— PAGE EXTRACT —
'''

JTF (just the facts): A total of 22 black and white photographs, framed in black and matted/unmatted, and hung against white walls in the main gallery space. All of the works are digital gelatin silver prints, made in 2017. Physical sizes range from roughly 8×10 to 60×44 inches (or reverse), with the tall panels sized at roughly 60×20 inches. No edition size information was provided, although Moriyama’s work has often been printed in open editions. (Installation shots below.)
Comments/Context: Apparently Daido Moriyama doesn’t like springtime. While the annual arrival of the cherry blossoms in Japan is celebrated by most as a joyous natural ritual, for the noted Japanese photographer, “the cherry blossoms are but a terrible specter, a pathogenic disease upon the Japanese people.” He goes on to write that “if I try and search for words to describe the total endlessness of looking up from beneath a cherry tree in full bloom, I only find my mood to grow darker.” That psychological darkness permeates the range of cherry blossom images in this show, turning the delicately elegant sprays of pink and white we have come to expect into something altogether more ominous and apocalyptic.
Moriyama has approached the clichéd subject with remarkable inventiveness, exploiting extremes of contrast and texture to pull the images away from the obvious and make them his own. In some cases, he has allowed the city to intervene, framing dark towers looming above soft pillowed treetops or using the pattern of chain link fence to forcibly interrupt an all-over dappling of fallen snow-like blossoms. The river canals that run through the city also provide contrasts of concrete and water, Moriyama using a steep angle to make a textural connection between the blossoms and the frothy white current. And a gloomy roadside image seems to dissipate before our eyes, the blossoms, the road, and the murky gray sky merging into one grainy are bure boke maelstrom.

'''

— RECORD SET —
'''

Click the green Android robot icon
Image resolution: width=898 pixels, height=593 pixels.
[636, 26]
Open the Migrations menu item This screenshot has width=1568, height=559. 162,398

'''
'''

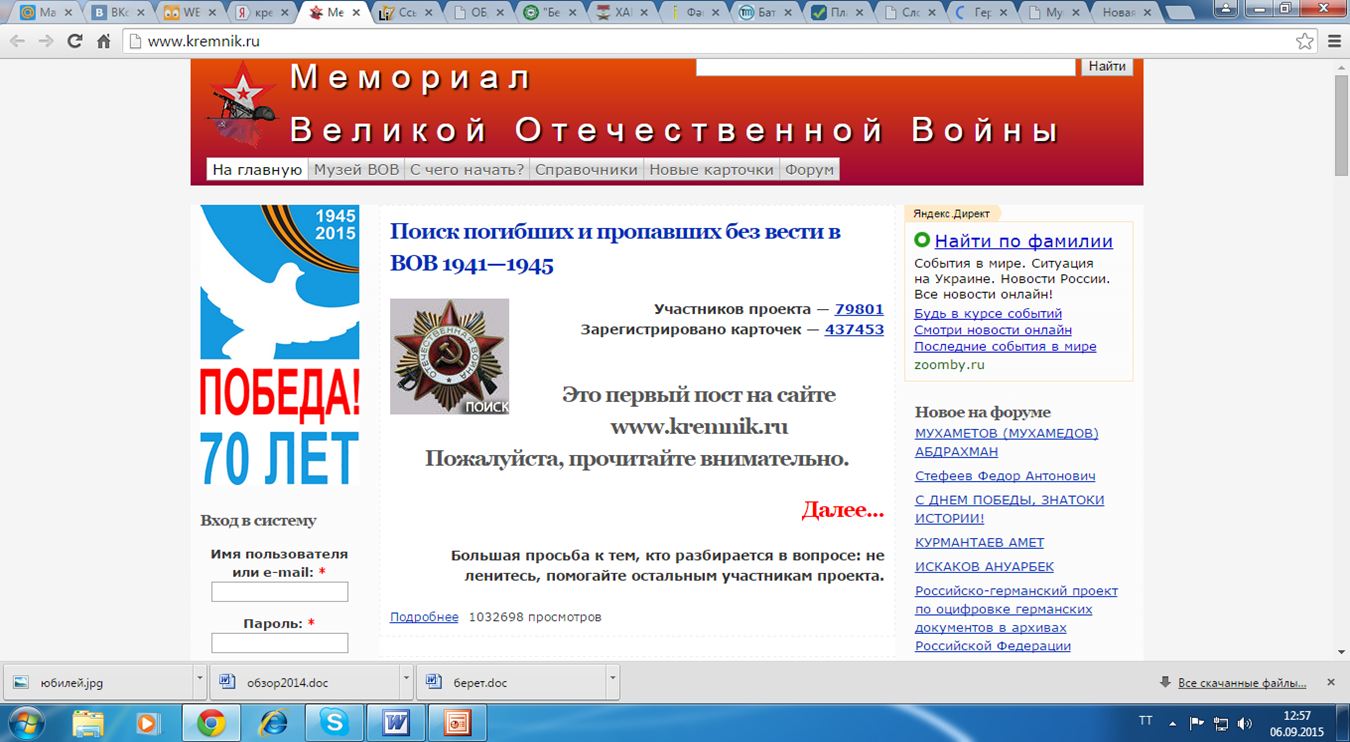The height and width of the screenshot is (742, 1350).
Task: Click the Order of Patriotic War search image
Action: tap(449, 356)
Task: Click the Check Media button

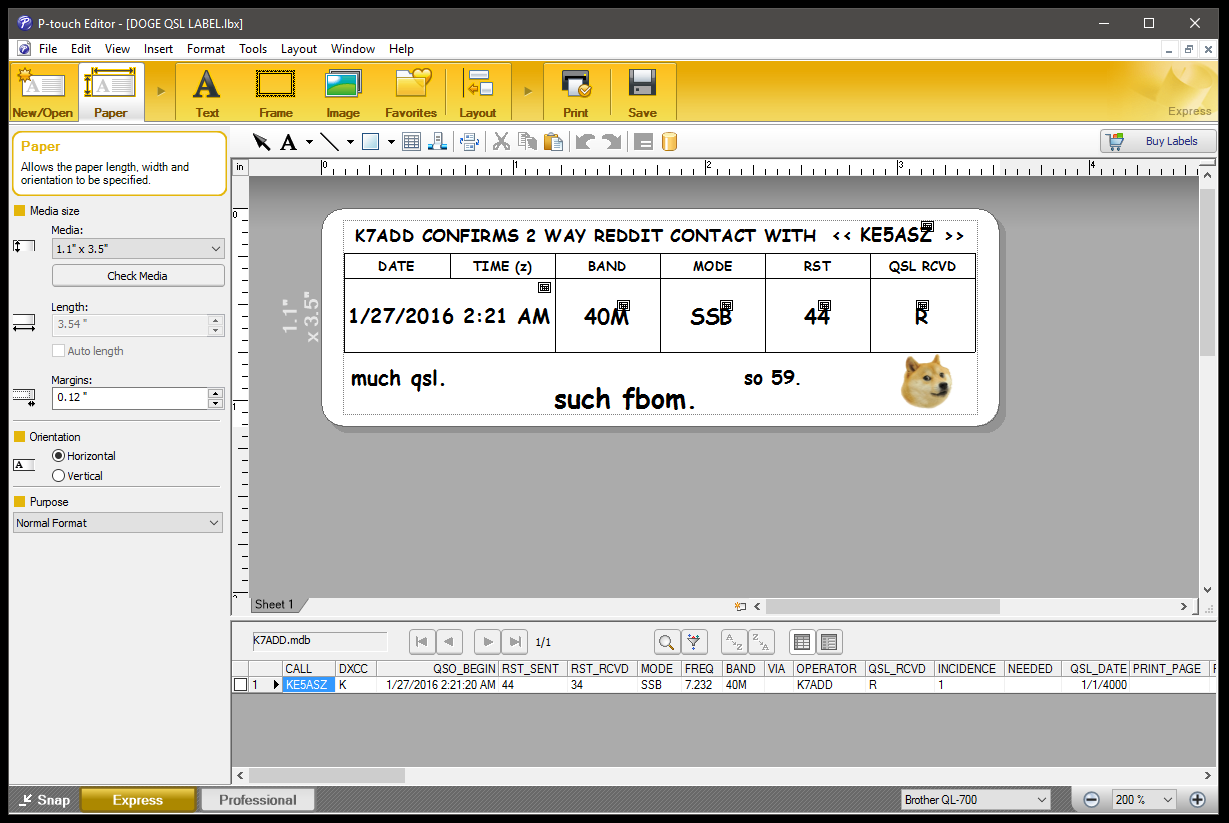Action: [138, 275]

'''

— EXPLORE THE MATERIAL —
A) From the Moriyama review, print the stretch from "JTF (just the" through "(Installation shots below.)".
B) According to the Moriyama review, what kind of prints are all of the works in the show?
C) Using the Moriyama review, decide whether each statement agrees with it, and quote the words that settle each one. (i) The photographs are hung against black walls. (ii) The tall panels are about 60×20 inches. (iii) Edition size information was provided.

— ANSWERS BY ITEM NUMBER —
A)
JTF (just the facts): A total of 22 black and white photographs, framed in black and matted/unmatted, and hung against white walls in the main gallery space. All of the works are digital gelatin silver prints, made in 2017. Physical sizes range from roughly 8×10 to 60×44 inches (or reverse), with the tall panels sized at roughly 60×20 inches. No edition size information was provided, although Moriyama’s work has often been printed in open editions. (Installation shots below.)

B) They are all digital gelatin silver prints, made in 2017.

C)
(i) No: "hung against white walls in the main gallery space"
(ii) Yes: "with the tall panels sized at roughly 60×20 inches"
(iii) No: "No edition size information was provided"